(Beginning of Dataset entries)

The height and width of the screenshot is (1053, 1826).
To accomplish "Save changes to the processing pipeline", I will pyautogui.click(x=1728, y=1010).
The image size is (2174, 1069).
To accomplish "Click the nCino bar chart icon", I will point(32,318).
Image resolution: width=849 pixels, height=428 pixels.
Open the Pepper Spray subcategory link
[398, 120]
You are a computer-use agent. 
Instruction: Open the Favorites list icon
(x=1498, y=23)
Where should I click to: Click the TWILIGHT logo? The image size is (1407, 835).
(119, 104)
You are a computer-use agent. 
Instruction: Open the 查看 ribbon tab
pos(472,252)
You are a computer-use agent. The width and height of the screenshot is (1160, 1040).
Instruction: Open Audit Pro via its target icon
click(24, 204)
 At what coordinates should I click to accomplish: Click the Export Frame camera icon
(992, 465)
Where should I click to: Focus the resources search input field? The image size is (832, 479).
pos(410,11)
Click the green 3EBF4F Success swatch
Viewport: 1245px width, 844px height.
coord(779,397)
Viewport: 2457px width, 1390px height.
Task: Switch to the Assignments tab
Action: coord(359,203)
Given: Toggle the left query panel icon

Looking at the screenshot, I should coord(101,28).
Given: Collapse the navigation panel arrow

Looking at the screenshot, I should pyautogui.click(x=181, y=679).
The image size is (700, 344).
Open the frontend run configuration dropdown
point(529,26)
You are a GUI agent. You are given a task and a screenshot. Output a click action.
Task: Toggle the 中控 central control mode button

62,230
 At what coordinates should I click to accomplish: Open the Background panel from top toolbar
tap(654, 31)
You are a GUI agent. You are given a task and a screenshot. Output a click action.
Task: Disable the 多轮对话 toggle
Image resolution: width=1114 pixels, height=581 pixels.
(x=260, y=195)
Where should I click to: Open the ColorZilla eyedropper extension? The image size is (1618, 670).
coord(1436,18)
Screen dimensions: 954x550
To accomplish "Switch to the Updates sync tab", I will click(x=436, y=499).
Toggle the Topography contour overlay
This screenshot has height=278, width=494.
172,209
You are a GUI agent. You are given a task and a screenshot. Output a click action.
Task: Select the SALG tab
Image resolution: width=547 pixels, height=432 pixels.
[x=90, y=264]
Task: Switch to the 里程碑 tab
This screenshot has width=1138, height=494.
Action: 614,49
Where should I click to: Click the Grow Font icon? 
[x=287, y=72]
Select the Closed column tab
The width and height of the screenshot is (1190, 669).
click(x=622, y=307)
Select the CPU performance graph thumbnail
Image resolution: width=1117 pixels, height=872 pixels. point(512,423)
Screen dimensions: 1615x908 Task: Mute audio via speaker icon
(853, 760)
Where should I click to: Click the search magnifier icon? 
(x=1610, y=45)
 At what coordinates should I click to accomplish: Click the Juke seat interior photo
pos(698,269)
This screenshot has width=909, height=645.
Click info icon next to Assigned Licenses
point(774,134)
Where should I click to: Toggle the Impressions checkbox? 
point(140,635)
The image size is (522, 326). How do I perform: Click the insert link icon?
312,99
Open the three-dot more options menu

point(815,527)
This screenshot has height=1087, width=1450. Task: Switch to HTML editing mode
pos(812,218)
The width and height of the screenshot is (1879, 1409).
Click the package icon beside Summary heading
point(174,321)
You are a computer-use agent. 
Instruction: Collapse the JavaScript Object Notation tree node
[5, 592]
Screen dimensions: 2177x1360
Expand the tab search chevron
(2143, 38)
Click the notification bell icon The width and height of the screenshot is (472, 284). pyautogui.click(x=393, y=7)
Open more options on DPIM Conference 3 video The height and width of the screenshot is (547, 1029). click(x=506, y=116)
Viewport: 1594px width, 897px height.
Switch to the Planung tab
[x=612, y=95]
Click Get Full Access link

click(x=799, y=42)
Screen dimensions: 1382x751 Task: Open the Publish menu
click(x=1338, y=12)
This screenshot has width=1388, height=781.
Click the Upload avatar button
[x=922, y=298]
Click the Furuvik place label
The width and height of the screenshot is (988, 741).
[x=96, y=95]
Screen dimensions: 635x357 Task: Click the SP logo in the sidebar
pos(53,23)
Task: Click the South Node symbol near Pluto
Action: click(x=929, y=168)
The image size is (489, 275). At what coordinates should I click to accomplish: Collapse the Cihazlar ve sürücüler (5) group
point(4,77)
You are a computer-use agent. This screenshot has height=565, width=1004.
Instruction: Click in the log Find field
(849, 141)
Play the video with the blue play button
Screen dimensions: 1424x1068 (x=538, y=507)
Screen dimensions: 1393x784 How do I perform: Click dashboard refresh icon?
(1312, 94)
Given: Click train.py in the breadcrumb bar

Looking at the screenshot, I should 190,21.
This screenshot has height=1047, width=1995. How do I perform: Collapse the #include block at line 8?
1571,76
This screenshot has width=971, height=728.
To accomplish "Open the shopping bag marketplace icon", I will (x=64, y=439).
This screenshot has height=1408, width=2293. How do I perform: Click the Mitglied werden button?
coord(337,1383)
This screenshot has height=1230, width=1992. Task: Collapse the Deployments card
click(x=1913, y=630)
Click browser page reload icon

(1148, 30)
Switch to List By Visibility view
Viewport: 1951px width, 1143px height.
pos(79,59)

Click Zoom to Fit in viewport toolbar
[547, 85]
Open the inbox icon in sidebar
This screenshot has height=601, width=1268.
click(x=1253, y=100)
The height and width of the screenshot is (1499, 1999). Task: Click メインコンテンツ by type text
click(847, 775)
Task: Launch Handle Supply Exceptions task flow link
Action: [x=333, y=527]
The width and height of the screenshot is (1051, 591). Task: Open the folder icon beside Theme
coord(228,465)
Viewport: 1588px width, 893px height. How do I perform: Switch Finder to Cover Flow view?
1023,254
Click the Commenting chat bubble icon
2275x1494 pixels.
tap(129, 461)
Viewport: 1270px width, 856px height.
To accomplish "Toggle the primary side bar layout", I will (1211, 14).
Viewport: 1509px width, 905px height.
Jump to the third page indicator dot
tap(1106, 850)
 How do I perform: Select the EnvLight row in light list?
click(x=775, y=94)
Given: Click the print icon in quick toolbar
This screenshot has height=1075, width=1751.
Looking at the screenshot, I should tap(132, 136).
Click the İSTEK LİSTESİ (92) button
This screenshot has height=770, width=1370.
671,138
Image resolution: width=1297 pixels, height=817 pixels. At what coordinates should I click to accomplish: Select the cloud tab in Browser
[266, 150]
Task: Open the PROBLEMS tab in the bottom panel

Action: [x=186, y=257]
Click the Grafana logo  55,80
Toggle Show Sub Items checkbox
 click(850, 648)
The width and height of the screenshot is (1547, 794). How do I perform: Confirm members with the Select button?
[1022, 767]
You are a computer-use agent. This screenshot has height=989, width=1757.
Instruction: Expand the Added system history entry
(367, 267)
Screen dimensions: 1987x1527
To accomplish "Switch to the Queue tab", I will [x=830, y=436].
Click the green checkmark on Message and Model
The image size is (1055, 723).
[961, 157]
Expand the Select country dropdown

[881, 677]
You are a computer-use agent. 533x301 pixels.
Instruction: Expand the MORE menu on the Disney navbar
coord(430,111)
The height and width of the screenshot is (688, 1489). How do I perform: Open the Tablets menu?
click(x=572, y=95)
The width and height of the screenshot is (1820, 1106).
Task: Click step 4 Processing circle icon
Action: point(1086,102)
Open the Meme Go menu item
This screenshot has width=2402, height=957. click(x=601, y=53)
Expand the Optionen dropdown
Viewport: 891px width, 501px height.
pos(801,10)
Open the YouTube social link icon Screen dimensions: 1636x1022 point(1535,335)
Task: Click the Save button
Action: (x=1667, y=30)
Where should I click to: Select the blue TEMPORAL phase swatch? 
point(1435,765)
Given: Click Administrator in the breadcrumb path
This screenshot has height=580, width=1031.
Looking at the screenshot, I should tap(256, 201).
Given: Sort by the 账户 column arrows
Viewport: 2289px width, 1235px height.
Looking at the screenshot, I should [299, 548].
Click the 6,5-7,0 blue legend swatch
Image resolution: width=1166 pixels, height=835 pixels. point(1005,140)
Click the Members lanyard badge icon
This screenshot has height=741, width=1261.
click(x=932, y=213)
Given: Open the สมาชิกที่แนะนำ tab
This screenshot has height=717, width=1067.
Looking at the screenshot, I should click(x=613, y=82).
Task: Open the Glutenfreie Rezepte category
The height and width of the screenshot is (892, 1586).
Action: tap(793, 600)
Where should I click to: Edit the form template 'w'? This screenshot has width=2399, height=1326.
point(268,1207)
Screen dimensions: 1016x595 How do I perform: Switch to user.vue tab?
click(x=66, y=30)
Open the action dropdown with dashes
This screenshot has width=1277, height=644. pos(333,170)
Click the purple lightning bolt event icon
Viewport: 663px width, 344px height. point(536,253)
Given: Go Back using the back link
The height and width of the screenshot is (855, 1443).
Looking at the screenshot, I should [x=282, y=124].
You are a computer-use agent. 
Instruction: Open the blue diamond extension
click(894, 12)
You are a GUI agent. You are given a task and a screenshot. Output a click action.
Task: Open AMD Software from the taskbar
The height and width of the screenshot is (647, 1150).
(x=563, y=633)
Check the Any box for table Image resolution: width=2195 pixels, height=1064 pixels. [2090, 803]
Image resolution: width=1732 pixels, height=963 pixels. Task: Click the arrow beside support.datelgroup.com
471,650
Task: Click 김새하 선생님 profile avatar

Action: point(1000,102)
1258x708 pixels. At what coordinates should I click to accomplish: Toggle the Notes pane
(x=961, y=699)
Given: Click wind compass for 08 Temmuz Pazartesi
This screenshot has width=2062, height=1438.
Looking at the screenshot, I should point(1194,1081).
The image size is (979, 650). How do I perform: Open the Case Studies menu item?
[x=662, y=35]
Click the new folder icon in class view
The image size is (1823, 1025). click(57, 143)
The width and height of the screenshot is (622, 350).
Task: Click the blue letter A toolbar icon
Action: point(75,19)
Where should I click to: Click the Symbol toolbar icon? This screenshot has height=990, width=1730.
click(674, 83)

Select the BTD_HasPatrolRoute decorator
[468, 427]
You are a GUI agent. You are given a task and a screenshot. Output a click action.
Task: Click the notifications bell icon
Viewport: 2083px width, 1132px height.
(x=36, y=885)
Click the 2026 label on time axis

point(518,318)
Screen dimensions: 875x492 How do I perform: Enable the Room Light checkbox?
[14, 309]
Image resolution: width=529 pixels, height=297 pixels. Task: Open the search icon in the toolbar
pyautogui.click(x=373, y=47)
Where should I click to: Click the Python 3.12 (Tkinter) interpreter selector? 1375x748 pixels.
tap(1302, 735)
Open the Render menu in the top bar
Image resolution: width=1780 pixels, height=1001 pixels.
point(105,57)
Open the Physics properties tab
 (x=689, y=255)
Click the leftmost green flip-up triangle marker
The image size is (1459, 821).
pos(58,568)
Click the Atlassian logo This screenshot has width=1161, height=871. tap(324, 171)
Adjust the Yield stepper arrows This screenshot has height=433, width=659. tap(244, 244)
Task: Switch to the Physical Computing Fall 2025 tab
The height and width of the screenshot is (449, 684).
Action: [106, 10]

(End of Dataset entries)

What is being asked
Read the lines above. Gather those in which the string "will" is found.

Answer to this task
To accomplish "Save changes to the processing pipeline", I will pyautogui.click(x=1728, y=1010).
To accomplish "Click the nCino bar chart icon", I will point(32,318).
To accomplish "Switch to the Updates sync tab", I will click(x=436, y=499).
To accomplish "Open the shopping bag marketplace icon", I will (x=64, y=439).
To accomplish "Toggle the primary side bar layout", I will (1211, 14).
To accomplish "Switch to the Queue tab", I will [x=830, y=436].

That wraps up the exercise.